Can you reproduce the material verbatim from the line containing "Click the Cancel link" through the line containing "pyautogui.click(x=6, y=78)", both ends included?

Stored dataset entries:
————

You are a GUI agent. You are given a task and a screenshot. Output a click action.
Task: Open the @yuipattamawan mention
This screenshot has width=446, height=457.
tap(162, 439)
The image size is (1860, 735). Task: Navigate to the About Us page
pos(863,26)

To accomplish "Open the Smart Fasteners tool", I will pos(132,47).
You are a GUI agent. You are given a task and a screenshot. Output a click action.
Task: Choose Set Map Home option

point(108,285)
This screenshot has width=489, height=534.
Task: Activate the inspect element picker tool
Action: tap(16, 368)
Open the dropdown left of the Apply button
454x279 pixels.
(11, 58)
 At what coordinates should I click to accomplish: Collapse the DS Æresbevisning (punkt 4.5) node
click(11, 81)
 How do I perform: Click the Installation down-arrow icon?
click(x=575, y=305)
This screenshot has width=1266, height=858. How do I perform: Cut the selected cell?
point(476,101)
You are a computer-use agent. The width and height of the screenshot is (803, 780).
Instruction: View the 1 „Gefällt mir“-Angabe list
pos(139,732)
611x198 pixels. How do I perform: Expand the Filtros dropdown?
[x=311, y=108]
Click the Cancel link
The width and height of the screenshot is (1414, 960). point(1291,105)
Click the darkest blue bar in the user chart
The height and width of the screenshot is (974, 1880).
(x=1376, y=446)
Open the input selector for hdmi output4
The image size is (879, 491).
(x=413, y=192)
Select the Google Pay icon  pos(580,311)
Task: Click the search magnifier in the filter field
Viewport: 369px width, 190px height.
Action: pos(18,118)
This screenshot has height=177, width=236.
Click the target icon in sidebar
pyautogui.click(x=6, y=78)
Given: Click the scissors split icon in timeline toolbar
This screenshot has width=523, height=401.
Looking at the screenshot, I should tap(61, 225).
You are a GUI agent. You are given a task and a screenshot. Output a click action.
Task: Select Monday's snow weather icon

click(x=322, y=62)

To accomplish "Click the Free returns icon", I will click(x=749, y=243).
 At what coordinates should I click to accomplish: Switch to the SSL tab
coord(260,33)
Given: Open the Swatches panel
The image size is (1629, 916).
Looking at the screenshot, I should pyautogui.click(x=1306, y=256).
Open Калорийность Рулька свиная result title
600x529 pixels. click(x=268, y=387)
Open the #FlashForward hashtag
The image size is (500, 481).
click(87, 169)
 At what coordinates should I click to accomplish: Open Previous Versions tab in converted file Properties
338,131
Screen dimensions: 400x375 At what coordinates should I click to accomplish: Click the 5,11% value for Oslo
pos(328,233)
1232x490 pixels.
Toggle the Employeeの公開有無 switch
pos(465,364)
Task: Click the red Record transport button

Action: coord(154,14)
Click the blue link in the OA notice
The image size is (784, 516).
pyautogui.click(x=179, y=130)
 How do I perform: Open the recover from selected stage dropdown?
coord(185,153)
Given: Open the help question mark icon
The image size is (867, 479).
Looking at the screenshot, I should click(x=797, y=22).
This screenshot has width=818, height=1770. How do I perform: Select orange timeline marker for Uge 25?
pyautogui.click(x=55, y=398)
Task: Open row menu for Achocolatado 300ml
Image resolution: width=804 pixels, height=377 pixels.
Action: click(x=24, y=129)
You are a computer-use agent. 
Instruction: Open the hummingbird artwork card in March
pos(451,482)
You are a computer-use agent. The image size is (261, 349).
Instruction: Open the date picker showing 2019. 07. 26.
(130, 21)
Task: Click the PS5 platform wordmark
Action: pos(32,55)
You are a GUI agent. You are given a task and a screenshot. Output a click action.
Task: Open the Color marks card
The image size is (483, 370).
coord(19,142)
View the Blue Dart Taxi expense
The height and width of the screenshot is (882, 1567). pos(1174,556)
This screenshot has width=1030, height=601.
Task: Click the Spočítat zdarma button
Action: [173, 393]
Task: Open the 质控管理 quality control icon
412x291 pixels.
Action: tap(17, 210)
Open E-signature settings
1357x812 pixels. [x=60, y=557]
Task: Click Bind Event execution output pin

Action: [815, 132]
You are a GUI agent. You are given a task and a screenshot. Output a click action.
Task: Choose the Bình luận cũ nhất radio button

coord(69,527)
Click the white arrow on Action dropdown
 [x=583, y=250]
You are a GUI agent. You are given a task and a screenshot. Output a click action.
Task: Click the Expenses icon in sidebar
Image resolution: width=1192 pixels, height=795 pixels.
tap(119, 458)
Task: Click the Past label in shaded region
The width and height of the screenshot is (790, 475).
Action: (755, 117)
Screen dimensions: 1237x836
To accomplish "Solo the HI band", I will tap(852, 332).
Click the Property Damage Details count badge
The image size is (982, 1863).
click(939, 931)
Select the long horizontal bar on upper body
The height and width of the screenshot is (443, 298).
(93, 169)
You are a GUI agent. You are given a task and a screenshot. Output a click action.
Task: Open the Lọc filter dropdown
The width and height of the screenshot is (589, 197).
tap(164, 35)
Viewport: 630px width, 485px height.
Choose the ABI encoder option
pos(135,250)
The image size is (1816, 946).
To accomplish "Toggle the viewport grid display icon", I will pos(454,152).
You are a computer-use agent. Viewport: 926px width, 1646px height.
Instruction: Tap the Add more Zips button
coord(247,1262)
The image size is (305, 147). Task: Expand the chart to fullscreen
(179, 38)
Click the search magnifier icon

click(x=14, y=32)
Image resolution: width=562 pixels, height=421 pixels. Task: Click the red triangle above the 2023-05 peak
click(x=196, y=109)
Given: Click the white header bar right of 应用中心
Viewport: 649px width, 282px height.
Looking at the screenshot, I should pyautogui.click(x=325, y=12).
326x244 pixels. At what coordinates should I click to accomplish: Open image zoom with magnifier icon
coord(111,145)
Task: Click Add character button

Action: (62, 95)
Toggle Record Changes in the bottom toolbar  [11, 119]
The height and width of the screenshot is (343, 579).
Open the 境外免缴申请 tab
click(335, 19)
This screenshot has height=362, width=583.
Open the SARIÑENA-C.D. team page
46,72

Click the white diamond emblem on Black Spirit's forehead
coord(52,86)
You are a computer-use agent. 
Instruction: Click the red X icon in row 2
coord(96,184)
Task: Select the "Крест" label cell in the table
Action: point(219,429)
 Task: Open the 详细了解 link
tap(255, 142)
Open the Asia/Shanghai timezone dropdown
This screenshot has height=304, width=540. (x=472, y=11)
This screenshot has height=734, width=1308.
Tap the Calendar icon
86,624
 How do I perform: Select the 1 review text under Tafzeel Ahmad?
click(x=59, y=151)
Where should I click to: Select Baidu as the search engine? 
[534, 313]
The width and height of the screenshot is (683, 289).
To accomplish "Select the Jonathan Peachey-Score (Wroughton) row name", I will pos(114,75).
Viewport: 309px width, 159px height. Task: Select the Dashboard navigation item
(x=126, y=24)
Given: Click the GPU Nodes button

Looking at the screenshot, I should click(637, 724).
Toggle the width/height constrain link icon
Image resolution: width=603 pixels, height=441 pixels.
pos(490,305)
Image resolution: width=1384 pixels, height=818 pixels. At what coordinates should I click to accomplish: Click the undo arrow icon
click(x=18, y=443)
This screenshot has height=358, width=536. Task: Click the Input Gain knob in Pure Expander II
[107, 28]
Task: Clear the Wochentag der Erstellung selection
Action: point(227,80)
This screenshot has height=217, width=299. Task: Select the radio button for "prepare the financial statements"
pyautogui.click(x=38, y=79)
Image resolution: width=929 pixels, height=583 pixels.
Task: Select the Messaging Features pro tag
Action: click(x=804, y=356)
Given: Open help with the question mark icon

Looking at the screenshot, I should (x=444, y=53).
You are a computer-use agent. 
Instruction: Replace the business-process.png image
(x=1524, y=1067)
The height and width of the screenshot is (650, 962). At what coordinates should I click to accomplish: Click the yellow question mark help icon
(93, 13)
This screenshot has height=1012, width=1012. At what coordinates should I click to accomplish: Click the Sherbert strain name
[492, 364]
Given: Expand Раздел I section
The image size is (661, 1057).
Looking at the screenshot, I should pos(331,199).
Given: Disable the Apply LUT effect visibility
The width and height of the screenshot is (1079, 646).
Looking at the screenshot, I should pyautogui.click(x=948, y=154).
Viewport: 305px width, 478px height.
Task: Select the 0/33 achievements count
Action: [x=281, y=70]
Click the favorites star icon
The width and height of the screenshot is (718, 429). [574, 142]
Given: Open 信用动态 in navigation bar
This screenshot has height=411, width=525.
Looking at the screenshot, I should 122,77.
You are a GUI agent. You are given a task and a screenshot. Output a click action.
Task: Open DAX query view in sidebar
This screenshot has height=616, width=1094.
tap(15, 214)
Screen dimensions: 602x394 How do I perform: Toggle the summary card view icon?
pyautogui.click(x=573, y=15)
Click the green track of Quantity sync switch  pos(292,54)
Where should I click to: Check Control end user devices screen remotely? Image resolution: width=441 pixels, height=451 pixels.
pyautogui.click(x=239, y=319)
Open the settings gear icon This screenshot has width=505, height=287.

————

• Solution for this problem:
Click the Cancel link
The width and height of the screenshot is (1414, 960). point(1291,105)
Click the darkest blue bar in the user chart
The height and width of the screenshot is (974, 1880).
(x=1376, y=446)
Open the input selector for hdmi output4
The image size is (879, 491).
(x=413, y=192)
Select the Google Pay icon  pos(580,311)
Task: Click the search magnifier in the filter field
Viewport: 369px width, 190px height.
Action: pos(18,118)
This screenshot has height=177, width=236.
Click the target icon in sidebar
pyautogui.click(x=6, y=78)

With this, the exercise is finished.